Afghanistan conference in Kabul on July 20: US


Afp April 20, 2010

WASHINGTON: An international conference will take place in Kabul in July to support Afghanistan's government as Washington and Kabul put their troubles behind them, US envoy Richard Holbrooke said on Monday.

US Secretary of State Hillary Clinton and other senior foreign officials will take part in the July 20 event, which follows a London conference on Afghanistan in January, Holbrooke told reporters.

The conference will be an "affirmation of international support for the government," according to Holbrooke, the US special envoy for Afghanistan and Pakistan.

Holbrooke also confirmed that Afghan President Hamid Karzai would visit Washington from May 10 to 13.

The London conference pledged international support for Karzai's plan to reintegrate into society moderate Taliban fighters who renounce violence, by creating jobs that allow them to start new lives.

But Karzai's relations with the United States have since sharply deteriorated, and he prompted alarm by making a series of comments that were sharply critical of foreign powers.

The outbursts by Karzai and White House disquiet over his comments raised fresh doubts about the Afghan president's capacity to serve as a reliable ally in the Afghan war.

Holbrooke nevertheless said both sides have put the troubles behind them as US lawmakers and officials signaled a new pragmatic approach to Karzai, seeing no choice but to cooperate quietly with him despite misgivings about his rule.

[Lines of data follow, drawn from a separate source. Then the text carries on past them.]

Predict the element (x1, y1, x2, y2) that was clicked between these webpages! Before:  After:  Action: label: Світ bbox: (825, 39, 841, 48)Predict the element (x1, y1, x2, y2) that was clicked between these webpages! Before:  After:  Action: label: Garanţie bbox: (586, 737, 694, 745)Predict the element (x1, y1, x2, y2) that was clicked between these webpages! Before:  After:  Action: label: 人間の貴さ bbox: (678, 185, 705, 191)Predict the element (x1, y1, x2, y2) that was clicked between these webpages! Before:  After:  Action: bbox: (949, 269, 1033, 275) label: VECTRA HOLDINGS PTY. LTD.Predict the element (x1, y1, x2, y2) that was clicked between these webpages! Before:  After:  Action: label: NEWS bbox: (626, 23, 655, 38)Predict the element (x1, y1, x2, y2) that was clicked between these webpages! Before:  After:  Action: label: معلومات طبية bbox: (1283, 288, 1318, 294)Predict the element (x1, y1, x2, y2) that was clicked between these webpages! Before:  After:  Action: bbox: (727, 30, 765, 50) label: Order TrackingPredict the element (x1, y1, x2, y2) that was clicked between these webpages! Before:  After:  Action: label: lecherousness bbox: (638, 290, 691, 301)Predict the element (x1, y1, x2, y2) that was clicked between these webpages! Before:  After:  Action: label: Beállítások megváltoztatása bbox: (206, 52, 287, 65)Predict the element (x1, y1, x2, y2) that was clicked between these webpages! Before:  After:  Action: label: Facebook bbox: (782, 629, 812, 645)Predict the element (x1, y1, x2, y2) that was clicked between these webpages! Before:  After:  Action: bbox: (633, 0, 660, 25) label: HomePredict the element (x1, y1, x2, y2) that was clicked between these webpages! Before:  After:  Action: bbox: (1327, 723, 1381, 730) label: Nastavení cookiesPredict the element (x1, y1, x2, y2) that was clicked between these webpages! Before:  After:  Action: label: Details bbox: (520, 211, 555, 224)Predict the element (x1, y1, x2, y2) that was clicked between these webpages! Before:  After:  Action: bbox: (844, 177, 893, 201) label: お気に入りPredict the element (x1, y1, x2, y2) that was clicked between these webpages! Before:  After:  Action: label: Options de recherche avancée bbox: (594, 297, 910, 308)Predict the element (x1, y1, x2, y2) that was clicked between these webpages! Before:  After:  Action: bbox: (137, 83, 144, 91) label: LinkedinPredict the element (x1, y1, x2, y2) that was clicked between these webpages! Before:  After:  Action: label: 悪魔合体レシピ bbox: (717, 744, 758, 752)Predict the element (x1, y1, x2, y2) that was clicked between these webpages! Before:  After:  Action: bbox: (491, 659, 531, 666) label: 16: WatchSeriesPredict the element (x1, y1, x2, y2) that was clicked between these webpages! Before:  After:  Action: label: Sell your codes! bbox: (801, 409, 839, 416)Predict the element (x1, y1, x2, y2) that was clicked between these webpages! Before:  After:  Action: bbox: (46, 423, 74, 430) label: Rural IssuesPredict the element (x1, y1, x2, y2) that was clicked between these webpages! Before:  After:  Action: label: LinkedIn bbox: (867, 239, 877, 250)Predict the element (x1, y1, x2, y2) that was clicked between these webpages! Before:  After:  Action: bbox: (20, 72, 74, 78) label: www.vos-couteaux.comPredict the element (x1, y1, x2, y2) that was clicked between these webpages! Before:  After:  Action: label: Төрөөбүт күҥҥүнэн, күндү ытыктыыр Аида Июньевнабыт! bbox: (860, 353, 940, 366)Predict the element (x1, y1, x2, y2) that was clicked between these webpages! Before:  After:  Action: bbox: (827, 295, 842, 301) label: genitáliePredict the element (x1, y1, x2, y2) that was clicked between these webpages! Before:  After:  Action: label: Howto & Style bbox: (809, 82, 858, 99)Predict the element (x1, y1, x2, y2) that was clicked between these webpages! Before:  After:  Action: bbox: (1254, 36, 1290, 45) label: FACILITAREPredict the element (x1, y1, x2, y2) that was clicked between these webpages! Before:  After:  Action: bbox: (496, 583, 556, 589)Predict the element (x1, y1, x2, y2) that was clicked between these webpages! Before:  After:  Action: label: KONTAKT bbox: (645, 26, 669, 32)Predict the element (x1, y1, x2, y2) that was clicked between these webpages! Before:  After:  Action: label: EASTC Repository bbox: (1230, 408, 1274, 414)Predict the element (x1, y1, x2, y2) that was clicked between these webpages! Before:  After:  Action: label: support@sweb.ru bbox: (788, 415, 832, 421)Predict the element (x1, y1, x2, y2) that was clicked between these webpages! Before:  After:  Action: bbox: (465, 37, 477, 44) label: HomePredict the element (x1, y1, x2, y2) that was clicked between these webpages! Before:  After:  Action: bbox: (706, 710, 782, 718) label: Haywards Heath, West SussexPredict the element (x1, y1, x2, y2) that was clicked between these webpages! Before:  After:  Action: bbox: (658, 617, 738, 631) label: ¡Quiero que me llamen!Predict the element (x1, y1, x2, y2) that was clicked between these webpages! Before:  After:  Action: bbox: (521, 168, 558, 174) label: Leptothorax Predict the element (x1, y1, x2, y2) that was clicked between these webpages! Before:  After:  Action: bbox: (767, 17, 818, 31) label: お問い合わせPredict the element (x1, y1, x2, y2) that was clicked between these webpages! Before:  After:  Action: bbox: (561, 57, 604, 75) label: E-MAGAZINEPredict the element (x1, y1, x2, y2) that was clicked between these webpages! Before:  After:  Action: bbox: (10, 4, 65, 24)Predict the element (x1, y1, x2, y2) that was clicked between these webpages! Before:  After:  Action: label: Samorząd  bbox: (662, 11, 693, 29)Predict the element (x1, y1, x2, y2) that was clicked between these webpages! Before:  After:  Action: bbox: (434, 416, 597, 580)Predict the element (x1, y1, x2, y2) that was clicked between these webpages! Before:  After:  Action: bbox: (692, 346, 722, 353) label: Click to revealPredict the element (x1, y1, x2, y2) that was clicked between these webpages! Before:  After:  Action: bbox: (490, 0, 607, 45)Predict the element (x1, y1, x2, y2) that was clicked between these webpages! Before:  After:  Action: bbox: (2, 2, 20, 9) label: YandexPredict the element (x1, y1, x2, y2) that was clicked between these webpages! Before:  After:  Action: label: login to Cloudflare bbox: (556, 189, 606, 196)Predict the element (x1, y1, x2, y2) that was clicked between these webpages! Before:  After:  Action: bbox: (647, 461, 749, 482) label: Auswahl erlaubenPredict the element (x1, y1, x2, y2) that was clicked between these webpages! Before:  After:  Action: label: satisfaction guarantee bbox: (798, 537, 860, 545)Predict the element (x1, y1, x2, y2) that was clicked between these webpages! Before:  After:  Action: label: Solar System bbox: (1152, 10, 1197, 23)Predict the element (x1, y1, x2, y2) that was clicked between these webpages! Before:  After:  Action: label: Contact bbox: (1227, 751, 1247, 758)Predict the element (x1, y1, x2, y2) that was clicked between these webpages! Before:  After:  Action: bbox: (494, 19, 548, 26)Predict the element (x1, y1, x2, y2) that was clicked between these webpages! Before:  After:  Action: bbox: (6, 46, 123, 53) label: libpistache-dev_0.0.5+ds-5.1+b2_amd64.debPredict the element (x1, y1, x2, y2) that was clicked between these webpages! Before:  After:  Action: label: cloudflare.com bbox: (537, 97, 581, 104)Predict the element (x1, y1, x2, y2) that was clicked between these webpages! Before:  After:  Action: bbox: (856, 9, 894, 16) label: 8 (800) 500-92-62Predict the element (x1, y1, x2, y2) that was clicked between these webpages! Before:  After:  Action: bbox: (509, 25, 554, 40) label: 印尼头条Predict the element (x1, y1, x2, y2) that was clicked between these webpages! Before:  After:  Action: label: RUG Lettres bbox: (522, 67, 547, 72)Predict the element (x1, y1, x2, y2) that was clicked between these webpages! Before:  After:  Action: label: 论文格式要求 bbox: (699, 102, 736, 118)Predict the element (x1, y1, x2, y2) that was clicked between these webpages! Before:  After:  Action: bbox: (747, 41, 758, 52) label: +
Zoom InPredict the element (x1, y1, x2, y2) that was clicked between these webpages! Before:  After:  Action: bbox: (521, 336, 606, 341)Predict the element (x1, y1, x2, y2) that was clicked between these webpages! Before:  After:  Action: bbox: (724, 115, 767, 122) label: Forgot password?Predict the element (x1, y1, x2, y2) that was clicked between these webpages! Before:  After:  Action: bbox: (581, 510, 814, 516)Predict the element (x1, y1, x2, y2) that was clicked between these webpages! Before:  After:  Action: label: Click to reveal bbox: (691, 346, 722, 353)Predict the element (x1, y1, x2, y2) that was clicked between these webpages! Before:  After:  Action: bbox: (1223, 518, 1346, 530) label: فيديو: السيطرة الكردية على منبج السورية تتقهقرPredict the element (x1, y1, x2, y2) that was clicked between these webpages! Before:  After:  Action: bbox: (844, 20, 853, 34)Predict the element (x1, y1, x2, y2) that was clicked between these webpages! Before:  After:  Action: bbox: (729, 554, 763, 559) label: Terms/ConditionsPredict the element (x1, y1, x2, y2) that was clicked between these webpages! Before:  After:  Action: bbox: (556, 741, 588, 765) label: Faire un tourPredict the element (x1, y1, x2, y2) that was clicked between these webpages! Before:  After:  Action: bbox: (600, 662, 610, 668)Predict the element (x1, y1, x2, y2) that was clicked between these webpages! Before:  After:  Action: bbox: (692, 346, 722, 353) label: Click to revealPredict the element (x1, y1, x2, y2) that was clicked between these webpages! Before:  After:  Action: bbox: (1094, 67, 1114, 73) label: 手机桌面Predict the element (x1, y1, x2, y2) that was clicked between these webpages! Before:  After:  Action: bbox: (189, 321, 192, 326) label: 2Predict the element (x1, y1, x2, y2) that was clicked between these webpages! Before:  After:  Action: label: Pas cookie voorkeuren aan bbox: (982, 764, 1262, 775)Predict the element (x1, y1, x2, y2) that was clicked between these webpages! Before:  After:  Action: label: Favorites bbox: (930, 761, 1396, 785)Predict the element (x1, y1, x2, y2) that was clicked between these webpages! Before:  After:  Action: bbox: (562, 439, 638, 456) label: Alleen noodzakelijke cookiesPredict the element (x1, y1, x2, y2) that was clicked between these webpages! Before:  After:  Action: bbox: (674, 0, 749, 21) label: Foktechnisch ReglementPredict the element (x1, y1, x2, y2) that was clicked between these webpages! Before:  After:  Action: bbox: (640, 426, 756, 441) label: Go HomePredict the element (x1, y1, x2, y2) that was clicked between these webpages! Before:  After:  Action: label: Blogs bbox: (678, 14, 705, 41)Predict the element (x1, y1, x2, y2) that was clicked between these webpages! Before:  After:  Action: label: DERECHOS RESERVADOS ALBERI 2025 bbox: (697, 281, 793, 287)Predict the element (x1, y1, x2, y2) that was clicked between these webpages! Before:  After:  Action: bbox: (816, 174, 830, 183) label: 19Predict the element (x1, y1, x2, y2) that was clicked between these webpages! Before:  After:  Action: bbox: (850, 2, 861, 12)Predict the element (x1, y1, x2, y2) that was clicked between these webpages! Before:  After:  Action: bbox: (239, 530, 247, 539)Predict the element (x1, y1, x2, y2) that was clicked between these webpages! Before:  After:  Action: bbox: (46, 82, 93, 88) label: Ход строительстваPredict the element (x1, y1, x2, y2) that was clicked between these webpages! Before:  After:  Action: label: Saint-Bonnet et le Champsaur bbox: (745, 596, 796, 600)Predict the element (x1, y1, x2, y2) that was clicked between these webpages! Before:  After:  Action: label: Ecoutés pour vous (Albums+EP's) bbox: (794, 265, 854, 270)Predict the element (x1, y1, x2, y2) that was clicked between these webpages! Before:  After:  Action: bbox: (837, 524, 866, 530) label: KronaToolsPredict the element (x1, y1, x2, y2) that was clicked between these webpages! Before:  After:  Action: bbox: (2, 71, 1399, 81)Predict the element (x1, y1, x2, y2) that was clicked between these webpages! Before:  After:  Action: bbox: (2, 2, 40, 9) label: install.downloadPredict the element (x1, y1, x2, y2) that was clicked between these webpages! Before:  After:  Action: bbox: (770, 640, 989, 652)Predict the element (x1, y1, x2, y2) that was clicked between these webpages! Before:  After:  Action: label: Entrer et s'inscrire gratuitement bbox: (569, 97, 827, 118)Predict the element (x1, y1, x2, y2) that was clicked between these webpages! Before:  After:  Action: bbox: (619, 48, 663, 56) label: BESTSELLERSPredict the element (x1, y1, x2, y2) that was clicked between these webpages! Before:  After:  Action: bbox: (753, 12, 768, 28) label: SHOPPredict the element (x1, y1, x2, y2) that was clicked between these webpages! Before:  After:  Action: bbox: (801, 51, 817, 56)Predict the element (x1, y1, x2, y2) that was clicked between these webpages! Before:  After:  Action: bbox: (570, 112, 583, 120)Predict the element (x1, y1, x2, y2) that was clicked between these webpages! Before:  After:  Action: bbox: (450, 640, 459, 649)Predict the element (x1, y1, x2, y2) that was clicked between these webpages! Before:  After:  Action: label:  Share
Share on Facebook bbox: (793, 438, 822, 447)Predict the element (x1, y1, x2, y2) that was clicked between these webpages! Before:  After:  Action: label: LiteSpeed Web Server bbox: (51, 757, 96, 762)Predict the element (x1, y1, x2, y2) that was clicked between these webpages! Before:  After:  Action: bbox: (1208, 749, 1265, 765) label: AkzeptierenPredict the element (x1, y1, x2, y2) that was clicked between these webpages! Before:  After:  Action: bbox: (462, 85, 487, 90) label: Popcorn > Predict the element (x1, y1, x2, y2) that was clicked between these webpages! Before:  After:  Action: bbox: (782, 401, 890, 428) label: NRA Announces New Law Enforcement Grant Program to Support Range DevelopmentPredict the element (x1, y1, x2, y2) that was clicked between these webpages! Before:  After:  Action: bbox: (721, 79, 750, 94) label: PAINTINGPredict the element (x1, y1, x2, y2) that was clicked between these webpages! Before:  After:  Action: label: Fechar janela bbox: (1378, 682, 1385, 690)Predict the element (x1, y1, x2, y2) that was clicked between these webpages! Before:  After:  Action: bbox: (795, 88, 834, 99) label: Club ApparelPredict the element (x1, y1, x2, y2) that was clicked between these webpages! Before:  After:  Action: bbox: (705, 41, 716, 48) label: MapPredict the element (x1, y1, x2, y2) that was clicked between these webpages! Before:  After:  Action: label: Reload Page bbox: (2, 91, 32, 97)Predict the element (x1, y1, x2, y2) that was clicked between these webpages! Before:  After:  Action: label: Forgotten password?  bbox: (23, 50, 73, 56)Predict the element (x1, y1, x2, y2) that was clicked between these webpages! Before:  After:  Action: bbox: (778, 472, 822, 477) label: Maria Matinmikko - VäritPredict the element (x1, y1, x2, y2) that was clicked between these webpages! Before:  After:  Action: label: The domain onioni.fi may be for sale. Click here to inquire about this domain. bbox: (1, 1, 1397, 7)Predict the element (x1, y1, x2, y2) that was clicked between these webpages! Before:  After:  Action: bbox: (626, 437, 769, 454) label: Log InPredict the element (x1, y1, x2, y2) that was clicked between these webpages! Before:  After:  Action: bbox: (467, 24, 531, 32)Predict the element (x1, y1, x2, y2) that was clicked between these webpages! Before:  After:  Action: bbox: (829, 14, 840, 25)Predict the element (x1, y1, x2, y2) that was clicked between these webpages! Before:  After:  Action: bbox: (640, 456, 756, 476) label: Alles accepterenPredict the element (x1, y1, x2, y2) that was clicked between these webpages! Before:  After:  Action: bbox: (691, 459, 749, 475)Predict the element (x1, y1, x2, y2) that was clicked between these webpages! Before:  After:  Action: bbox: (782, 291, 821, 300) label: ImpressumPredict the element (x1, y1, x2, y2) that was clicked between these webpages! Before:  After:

"In terms of our relationships between us and the government of Afghanistan, we feel they're in good shape. There was a period where the waters got roiled a little bit, but that period is over," Holbrooke said.

"I base what I said on my personal observations and interactions with President Karzai," Holbrooke told reporters when asked to share his insight on why he concluded that relations have improved.

Holbrooke said he had met with Karzai six times since January, both in Europe and Kabul, adding that the last meeting over a week ago was the longest, most sustained, and most focused.

"It was over two hours long and it was a very serious, substantive meeting in which neither he nor we even mentioned these issues," the special envoy said, referring to the rows.

Holbrooke also highlighted other key events to watch, including National Assembly elections scheduled for late September as well as a gathering of 40 foreign envoys to Afghanistan to be held in the Spanish capital in June.

"We'll be in Madrid in the first week in June," he said. The last meeting of envoys was held in Abu Dhabi, the capital of the United Arab Emirates, in January. At the time there were 30 nations with envoys to Afghanistan, he said.